DESCRIPTION OF THE TASK: Give back the records in full, with every line exactly as it was.

SUPPLIED RECORDS:
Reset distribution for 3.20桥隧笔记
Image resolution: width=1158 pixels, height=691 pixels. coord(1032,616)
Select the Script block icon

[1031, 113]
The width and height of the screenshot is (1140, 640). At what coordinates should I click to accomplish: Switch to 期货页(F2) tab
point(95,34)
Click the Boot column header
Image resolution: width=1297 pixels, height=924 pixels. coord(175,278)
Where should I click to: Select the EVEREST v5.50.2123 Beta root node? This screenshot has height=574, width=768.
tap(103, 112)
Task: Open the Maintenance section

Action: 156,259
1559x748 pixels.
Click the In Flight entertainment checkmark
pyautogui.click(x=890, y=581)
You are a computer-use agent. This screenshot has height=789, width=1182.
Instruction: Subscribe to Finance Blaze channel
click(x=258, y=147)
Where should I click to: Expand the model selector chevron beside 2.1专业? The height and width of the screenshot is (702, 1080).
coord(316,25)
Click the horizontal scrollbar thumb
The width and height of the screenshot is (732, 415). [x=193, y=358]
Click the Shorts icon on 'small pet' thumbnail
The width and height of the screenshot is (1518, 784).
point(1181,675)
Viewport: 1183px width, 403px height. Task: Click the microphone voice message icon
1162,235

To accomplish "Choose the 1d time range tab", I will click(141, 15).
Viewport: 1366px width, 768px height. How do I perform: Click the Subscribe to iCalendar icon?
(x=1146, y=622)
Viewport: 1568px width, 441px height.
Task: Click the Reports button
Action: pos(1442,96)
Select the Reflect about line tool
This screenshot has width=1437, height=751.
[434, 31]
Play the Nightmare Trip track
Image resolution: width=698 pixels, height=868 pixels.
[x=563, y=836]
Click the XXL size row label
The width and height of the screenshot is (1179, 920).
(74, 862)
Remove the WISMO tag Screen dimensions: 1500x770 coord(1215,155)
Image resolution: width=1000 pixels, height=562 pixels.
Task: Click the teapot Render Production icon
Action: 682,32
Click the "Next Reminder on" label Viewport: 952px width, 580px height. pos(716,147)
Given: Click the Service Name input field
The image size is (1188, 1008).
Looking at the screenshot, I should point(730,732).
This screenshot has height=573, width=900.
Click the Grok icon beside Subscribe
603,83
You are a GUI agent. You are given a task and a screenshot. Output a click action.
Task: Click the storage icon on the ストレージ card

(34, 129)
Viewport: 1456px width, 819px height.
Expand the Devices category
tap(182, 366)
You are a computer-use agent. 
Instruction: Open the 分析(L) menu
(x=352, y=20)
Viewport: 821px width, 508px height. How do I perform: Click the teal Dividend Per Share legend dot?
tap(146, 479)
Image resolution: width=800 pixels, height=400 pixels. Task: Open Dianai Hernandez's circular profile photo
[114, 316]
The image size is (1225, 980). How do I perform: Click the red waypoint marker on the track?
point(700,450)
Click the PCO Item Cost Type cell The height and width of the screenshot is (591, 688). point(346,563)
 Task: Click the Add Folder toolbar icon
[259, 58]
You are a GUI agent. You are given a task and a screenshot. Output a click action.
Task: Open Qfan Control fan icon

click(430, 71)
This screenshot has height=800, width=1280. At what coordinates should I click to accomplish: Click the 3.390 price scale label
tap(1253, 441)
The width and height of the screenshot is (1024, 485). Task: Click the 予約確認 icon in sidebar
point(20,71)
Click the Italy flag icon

EXERCISE RESPONSE:
Reset distribution for 3.20桥隧笔记
Image resolution: width=1158 pixels, height=691 pixels. coord(1032,616)
Select the Script block icon

[1031, 113]
The width and height of the screenshot is (1140, 640). At what coordinates should I click to accomplish: Switch to 期货页(F2) tab
point(95,34)
Click the Boot column header
Image resolution: width=1297 pixels, height=924 pixels. coord(175,278)
Where should I click to: Select the EVEREST v5.50.2123 Beta root node? This screenshot has height=574, width=768.
tap(103, 112)
Task: Open the Maintenance section

Action: 156,259
1559x748 pixels.
Click the In Flight entertainment checkmark
pyautogui.click(x=890, y=581)
You are a computer-use agent. This screenshot has height=789, width=1182.
Instruction: Subscribe to Finance Blaze channel
click(x=258, y=147)
Where should I click to: Expand the model selector chevron beside 2.1专业? The height and width of the screenshot is (702, 1080).
coord(316,25)
Click the horizontal scrollbar thumb
The width and height of the screenshot is (732, 415). [x=193, y=358]
Click the Shorts icon on 'small pet' thumbnail
The width and height of the screenshot is (1518, 784).
point(1181,675)
Viewport: 1183px width, 403px height. Task: Click the microphone voice message icon
1162,235

To accomplish "Choose the 1d time range tab", I will click(141, 15).
Viewport: 1366px width, 768px height. How do I perform: Click the Subscribe to iCalendar icon?
(x=1146, y=622)
Viewport: 1568px width, 441px height.
Task: Click the Reports button
Action: pos(1442,96)
Select the Reflect about line tool
This screenshot has width=1437, height=751.
[434, 31]
Play the Nightmare Trip track
Image resolution: width=698 pixels, height=868 pixels.
[x=563, y=836]
Click the XXL size row label
The width and height of the screenshot is (1179, 920).
(74, 862)
Remove the WISMO tag Screen dimensions: 1500x770 coord(1215,155)
Image resolution: width=1000 pixels, height=562 pixels.
Task: Click the teapot Render Production icon
Action: 682,32
Click the "Next Reminder on" label Viewport: 952px width, 580px height. pos(716,147)
Given: Click the Service Name input field
The image size is (1188, 1008).
Looking at the screenshot, I should point(730,732).
This screenshot has height=573, width=900.
Click the Grok icon beside Subscribe
603,83
You are a GUI agent. You are given a task and a screenshot. Output a click action.
Task: Click the storage icon on the ストレージ card

(34, 129)
Viewport: 1456px width, 819px height.
Expand the Devices category
tap(182, 366)
You are a computer-use agent. 
Instruction: Open the 分析(L) menu
(x=352, y=20)
Viewport: 821px width, 508px height. How do I perform: Click the teal Dividend Per Share legend dot?
tap(146, 479)
Image resolution: width=800 pixels, height=400 pixels. Task: Open Dianai Hernandez's circular profile photo
[114, 316]
The image size is (1225, 980). How do I perform: Click the red waypoint marker on the track?
point(700,450)
Click the PCO Item Cost Type cell The height and width of the screenshot is (591, 688). point(346,563)
 Task: Click the Add Folder toolbar icon
[259, 58]
You are a GUI agent. You are given a task and a screenshot. Output a click action.
Task: Open Qfan Control fan icon

click(430, 71)
This screenshot has height=800, width=1280. At what coordinates should I click to accomplish: Click the 3.390 price scale label
tap(1253, 441)
The width and height of the screenshot is (1024, 485). Task: Click the 予約確認 icon in sidebar
point(20,71)
Click the Italy flag icon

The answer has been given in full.